Wie viel muss ein Unternehmen in etwa in IT-Sicherheit investieren?
Das kommt natürlich auf die Größe des Unternehmens an, die Kundenzahl etc. Zunächst muss der Wert der Daten im Unternehmen ermittelt werden, was es an Einbußen kostet, wenn der Wettbewerb diese hat. Wie viel dann in Schutzmaßnahmen investiert werden soll, ist Chef-Sache. Grundsätzlich gilt, wenn Sie die IT-Sicherheit hoch setzen, wird es weniger komfortabel. Man sollte daher immer die Frage stellen, ob der Aufwand in Relation steht zu dem Schaden, der entstehen könnte.

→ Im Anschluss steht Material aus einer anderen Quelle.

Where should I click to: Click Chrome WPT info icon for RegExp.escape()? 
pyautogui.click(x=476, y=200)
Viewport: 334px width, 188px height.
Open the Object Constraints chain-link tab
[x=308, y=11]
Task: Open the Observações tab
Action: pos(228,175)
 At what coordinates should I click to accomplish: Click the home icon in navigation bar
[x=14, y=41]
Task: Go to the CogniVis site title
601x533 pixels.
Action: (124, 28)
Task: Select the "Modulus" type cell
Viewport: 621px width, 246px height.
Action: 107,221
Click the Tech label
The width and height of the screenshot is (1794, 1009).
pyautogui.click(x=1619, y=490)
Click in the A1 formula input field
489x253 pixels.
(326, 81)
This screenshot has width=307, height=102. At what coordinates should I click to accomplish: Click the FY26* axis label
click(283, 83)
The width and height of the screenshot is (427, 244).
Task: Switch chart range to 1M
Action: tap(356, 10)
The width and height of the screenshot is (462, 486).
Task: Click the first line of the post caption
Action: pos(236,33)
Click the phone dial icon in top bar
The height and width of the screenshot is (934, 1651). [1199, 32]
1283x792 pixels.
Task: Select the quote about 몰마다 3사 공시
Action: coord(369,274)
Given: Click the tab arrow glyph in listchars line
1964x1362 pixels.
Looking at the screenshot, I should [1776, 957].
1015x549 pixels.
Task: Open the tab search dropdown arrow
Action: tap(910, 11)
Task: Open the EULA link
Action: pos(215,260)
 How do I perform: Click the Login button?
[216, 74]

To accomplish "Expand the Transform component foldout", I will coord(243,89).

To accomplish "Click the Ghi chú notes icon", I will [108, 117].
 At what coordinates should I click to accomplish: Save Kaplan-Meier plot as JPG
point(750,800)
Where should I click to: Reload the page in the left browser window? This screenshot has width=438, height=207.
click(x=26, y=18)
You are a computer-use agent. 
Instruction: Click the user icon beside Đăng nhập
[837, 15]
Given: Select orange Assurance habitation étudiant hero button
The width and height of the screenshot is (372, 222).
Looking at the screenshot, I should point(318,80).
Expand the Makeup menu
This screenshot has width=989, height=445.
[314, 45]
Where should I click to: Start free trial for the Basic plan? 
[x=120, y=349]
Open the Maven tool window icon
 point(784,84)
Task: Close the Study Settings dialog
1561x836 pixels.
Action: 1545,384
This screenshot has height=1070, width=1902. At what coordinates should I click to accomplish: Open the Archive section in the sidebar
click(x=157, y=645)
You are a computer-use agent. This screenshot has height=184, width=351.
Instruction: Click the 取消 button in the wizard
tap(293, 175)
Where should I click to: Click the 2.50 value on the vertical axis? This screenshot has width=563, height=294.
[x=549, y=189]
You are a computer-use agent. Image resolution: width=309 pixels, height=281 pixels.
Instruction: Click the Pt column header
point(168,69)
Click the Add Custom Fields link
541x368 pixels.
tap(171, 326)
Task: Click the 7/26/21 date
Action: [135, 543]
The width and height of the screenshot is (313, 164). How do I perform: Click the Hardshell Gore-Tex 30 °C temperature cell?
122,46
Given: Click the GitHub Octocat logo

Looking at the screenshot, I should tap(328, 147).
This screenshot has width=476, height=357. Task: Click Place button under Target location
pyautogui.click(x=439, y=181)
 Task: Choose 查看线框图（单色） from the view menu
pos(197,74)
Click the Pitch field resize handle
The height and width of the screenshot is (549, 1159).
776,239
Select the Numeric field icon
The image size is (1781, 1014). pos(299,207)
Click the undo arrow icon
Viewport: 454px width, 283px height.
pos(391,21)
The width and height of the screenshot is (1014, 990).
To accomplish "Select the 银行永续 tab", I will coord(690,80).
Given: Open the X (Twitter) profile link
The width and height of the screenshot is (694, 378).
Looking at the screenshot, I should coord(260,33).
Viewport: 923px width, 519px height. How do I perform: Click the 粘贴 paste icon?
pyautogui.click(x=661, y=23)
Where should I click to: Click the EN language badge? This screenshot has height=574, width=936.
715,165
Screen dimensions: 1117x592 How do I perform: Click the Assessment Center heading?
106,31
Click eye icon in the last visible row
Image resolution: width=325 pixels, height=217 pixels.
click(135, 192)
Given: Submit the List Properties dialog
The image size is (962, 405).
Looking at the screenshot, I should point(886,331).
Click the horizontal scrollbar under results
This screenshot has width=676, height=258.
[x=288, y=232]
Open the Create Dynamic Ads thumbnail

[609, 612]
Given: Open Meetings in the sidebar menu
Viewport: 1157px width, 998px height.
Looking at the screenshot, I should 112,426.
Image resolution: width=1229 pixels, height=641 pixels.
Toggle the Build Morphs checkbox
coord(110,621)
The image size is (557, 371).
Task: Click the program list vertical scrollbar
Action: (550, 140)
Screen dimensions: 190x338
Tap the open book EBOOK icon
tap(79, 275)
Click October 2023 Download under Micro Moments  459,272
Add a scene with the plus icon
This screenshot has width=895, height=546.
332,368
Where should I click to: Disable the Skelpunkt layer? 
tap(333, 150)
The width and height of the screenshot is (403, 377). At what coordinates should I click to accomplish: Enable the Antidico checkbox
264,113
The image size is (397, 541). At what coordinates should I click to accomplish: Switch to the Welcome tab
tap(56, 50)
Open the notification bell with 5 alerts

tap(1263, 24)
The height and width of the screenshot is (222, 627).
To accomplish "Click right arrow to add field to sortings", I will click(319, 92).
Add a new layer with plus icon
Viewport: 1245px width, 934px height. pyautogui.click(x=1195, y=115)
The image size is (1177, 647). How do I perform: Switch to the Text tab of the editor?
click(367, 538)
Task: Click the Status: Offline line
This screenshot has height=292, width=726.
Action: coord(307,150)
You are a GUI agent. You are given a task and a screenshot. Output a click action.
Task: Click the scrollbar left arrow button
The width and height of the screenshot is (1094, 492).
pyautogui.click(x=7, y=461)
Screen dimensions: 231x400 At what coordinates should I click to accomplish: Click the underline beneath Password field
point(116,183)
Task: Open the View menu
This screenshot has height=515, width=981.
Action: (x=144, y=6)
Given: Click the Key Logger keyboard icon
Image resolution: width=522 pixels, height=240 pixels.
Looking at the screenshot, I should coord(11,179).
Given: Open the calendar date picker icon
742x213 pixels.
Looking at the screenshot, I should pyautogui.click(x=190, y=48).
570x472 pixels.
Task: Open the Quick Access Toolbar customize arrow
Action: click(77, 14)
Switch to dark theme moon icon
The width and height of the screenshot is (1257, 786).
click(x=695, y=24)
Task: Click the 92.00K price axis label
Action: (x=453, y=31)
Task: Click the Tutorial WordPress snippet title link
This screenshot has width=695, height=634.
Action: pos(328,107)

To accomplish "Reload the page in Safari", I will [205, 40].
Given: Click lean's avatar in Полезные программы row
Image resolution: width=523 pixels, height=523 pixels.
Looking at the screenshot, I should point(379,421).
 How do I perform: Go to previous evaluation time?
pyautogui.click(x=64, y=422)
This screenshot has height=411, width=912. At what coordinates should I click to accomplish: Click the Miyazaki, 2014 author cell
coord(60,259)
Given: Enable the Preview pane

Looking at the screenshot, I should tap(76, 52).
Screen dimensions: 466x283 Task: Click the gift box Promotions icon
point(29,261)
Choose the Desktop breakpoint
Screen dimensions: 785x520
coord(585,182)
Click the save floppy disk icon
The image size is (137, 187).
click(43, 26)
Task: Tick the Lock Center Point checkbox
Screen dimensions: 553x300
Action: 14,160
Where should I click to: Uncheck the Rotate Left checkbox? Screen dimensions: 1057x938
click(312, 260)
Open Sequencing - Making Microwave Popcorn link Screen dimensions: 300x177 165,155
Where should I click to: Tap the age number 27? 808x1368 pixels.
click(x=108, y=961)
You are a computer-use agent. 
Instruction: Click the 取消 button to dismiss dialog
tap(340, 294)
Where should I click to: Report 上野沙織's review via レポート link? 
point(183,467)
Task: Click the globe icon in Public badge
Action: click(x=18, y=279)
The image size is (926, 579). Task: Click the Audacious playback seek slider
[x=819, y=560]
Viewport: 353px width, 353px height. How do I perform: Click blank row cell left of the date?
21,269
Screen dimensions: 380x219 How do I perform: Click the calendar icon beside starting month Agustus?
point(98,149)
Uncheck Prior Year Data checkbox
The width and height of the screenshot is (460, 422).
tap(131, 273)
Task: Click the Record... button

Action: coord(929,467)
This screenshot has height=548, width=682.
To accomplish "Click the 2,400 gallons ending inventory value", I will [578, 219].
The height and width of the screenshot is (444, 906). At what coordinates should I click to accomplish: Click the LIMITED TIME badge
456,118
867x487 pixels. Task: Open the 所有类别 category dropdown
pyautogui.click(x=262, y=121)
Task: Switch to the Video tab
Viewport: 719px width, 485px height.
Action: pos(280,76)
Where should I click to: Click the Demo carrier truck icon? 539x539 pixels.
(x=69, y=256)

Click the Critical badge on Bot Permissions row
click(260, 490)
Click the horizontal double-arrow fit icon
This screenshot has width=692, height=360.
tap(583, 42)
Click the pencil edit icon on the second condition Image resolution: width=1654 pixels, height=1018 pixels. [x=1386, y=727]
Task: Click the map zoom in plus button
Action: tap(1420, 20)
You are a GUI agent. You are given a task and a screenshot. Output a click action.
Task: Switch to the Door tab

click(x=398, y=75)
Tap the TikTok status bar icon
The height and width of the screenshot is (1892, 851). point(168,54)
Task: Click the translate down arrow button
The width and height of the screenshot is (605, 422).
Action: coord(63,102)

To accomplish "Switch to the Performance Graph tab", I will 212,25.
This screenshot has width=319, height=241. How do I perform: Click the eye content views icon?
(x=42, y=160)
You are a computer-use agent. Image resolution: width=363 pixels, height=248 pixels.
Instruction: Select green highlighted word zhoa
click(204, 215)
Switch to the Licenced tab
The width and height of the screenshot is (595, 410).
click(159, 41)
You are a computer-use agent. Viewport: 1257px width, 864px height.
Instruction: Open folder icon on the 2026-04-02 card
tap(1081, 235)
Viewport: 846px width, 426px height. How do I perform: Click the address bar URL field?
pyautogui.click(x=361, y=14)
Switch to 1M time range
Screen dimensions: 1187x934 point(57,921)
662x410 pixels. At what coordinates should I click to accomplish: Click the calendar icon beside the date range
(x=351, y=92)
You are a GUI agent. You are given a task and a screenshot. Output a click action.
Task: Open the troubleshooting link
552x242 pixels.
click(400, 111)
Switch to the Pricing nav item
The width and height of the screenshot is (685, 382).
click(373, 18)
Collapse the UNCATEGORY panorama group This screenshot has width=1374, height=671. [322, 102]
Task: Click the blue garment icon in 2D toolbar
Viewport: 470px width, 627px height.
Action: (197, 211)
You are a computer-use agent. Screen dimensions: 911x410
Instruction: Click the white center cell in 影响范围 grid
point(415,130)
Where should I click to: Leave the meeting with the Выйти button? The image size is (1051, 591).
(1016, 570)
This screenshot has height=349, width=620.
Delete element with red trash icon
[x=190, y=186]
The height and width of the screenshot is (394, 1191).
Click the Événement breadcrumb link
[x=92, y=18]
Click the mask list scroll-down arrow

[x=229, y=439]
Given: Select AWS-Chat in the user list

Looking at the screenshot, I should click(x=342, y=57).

Bitte geben Sie ein Beispiel...
Wenn ich beispielsweise einen 5-kg-Schinken kaufe und mit einem vorab selbst gedruckten Barcode mit einem günstigeren Preis in den Markt komme und diesen statt des original Codes scannen lasse, entsteht dem Händler ein Schaden. Ob dieser es aber finanziell und vom Aufwand her rechtfertigt, die Waagen in den Frische-Abteilungen mit den Check-outs zu koppeln, bezweifle ich. Man muss immer noch die Kirche im Dorf lassen.
Wie sinnvoll sind IT-Sicherheits-Audits?
Umfassende Audits sind relativ teuer. Hierfür sind schnell fünf bis sechs Spezialisten für Netzwerke, Router etc. eine Woche lang beschäftigt. Das bedeutet Investitionen von 20.000 bis 40.000 Euro. Es gibt aber auch kleine Audits, die grundlegende Kriterien prüfen: Ist die Firewall auf dem neuesten Stand oder offen? Gibt es offene Ports, die zu einem Einfallstor werden können? Grundsätzlich ist es sinnvoll, sein Netzwerk regelmäßig prüfen zu lassen.